**About this exercise**
Please state how many lines in the records below contain the word "pixels"; the answer should be a number and nothing else.

**Material for this task**
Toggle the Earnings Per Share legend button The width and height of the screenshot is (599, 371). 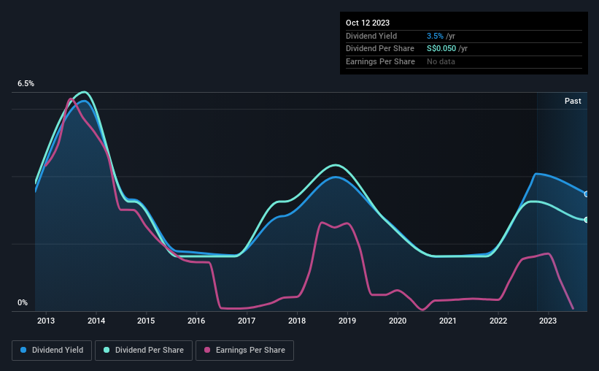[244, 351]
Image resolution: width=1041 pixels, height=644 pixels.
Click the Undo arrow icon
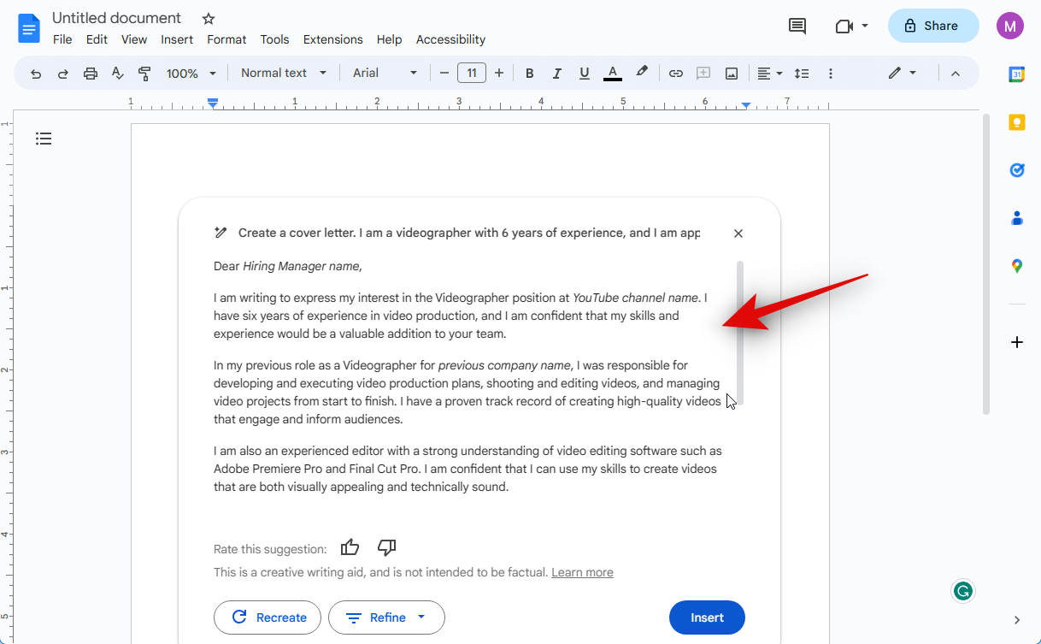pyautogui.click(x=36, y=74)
--
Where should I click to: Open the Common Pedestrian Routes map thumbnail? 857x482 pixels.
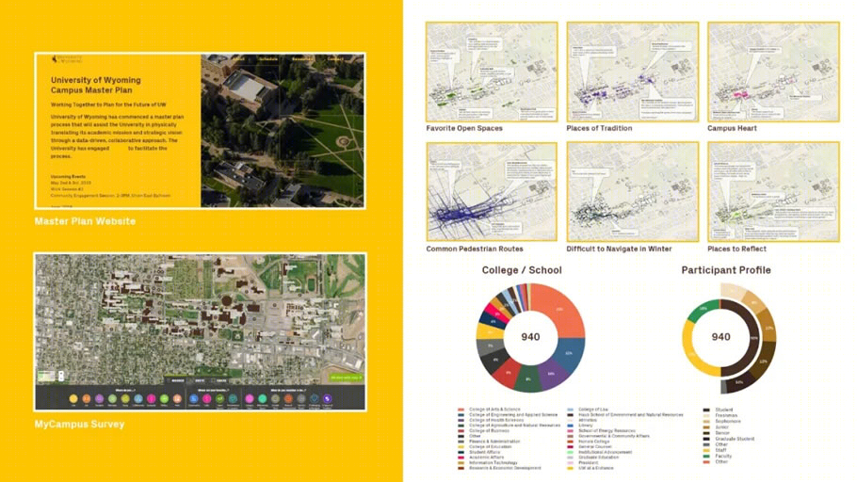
==
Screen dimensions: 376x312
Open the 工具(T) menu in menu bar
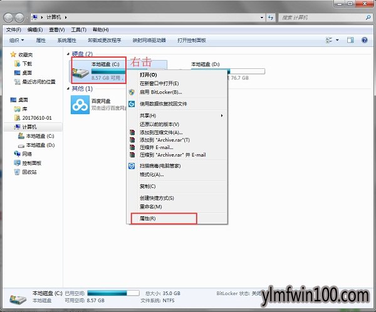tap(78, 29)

**Problem solution**
2